Ines Montani (15:13): Yeah, exactly. That's also why I think it's so incredibly important to spend time with your data. Even as a developer, even if you're building the machine learning models, you don't have to be the one to create all of it, but you should get a feeling for what's in it. And then even really basic things that might sound simple, like "Highlight all person names," even there, you may easily hit edge cases like, "Should doctor be included in the person name?" Or, "Is Snoop Dogg a person?" Probably. I don't know. "Is Super Mario?" Maybe. Depends! You also want to make sure that different people are working on the data, that there is a consistent scheme, because if you end up with inconsistent data where sometimes Super Mario as a person and sometimes not what you are trying to teach the model, here's like, "Hey, there is a distinction here. Learn it." And if the distinction there is not actually a real distinction, because you just labeled your data inconsistently the model will try to come up with some logic and some weighting that maybe leads to that outcome that's actually completely wrong and not what you want. So, engaging with your data is really important. And also defining what your label scheme means for your application.

Another example is similarity, are two things similar or dissimilar. A great example here is, "I love cats and I hate cats." Is that similar? Like it's two sentences that express very different sentiments about cats. So in this context, it'd be absolutely dissimilar, but out of all the things you could be saying in the English language, these are two sentences that express a sentiment about cats. They're incredibly similar. And these are two completely different interpretations of it. And both are correct, depending on the context. If you're building a dating app, you probably want to rank these as very dissimilar because as someone hating cats, someone loving cats are probably not going to be compatible. But if you're building something else, you might be like, "Oh yes, sentiment about cats. Someone talks about cats here, this is essentially the same thing." So for that, I think it's important to both engage with things on a machine learning level, to engage with things on the subject level, and to engage with things on a data level. And of course also, the pooled greater application of things.

David Mytton (17:17): What are the common frameworks and libraries that developers might use to build these types of applications?

Ines Montani (17:23): You mean the whole application or just like the modeling?

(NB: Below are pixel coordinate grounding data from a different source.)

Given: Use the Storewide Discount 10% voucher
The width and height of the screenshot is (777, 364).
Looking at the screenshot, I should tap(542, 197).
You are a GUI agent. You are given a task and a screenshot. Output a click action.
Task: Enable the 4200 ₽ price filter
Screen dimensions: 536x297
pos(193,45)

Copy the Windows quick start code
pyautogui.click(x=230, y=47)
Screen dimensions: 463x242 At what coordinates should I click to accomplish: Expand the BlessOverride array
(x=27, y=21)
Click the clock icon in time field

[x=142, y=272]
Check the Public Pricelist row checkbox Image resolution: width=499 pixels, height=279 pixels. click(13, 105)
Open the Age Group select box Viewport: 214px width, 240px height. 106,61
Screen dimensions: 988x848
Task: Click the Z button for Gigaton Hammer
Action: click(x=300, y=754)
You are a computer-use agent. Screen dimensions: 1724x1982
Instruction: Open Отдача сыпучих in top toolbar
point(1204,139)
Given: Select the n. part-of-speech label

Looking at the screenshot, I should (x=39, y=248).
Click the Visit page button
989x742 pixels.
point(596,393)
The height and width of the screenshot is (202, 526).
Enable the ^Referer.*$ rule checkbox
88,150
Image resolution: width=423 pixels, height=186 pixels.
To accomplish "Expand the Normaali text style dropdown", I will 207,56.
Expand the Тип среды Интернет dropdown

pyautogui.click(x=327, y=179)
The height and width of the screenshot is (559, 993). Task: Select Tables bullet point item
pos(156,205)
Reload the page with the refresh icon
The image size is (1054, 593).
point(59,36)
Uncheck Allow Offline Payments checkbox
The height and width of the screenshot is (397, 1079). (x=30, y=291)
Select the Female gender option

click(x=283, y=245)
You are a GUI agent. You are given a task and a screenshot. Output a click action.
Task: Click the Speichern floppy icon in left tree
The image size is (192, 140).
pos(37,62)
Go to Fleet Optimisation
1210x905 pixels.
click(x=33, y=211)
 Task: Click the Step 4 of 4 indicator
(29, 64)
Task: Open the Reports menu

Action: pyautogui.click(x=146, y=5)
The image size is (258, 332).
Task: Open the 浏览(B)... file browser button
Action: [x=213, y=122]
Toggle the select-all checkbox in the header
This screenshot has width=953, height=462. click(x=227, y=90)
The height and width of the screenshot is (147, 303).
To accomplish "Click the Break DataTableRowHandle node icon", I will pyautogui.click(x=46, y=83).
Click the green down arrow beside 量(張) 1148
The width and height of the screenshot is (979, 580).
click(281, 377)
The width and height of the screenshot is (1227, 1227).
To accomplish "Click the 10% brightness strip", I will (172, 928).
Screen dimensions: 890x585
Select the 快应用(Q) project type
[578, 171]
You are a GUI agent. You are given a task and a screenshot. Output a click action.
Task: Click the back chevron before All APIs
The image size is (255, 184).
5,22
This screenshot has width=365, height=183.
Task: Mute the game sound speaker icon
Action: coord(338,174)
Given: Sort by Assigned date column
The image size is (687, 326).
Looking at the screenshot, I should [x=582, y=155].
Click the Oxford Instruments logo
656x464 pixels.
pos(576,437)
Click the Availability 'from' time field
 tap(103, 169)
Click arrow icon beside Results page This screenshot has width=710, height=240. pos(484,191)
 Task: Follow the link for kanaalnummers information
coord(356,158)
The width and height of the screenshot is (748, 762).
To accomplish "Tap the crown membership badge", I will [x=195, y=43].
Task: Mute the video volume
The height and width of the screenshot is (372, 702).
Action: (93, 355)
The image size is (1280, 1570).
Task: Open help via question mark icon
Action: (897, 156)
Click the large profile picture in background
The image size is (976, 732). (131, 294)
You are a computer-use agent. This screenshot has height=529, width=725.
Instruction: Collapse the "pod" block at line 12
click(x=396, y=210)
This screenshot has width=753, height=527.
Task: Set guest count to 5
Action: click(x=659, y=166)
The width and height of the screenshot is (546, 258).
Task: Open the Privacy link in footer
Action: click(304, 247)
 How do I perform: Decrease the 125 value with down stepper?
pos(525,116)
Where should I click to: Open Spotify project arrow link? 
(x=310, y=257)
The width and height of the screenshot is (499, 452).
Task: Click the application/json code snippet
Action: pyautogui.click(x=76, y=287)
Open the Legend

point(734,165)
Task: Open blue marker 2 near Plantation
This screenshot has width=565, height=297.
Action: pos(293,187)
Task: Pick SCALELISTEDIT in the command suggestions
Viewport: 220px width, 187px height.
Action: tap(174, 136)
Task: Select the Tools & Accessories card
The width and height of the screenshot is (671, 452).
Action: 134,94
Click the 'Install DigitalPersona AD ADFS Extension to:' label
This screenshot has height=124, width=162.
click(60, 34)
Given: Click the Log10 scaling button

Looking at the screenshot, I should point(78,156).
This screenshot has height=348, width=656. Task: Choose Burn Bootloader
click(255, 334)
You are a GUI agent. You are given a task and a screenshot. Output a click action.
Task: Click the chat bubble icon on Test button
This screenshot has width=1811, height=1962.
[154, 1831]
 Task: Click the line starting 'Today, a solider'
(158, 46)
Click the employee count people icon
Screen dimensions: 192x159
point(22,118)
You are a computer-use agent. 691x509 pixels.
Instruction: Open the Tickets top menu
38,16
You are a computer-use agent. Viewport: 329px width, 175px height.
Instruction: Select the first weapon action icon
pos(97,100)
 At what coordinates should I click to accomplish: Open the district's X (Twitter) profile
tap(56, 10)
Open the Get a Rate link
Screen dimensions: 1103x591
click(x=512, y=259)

David Mytton (17:26): I suppose. Yeah, that's a good point. There are two steps. It's the modeling side of things. And then actually building that internet application, maybe we can cover the first one or models first.

Ines Montani (17:34): So the fundamentals of it, obviously, they're different libraries for machine learning. Some common libraries are PyTorch or TensorFlow. But there's also, for example, for spaCy, we've written a lot of our own implementations because we want to have this very standalone framework where we can really build machine learning models because ultimately, you can also build a lot of these things from scratch without using a library. So that's like, "Okay, that's how we need the machine learning component to work."

And then of course you have frameworks around implementing, for example, the NLP capabilities, different models, existing models. So for example, spaCy is one library that was quite popular for my applied NLP and lets to really build these pipelines. There are also very popular libraries and resources by Hugging Face, which is also a company in our space and kind of who we've been collaborating with. And they also provide a lot of models. They provide the libraries that can be used to train specific types of models for different types of capabilities. And also people can share models and data sets and things they're working on, which especially also helps makes it easy for researchers, who've built something new to kind of make that available for people to try out and test, see what works and share their work.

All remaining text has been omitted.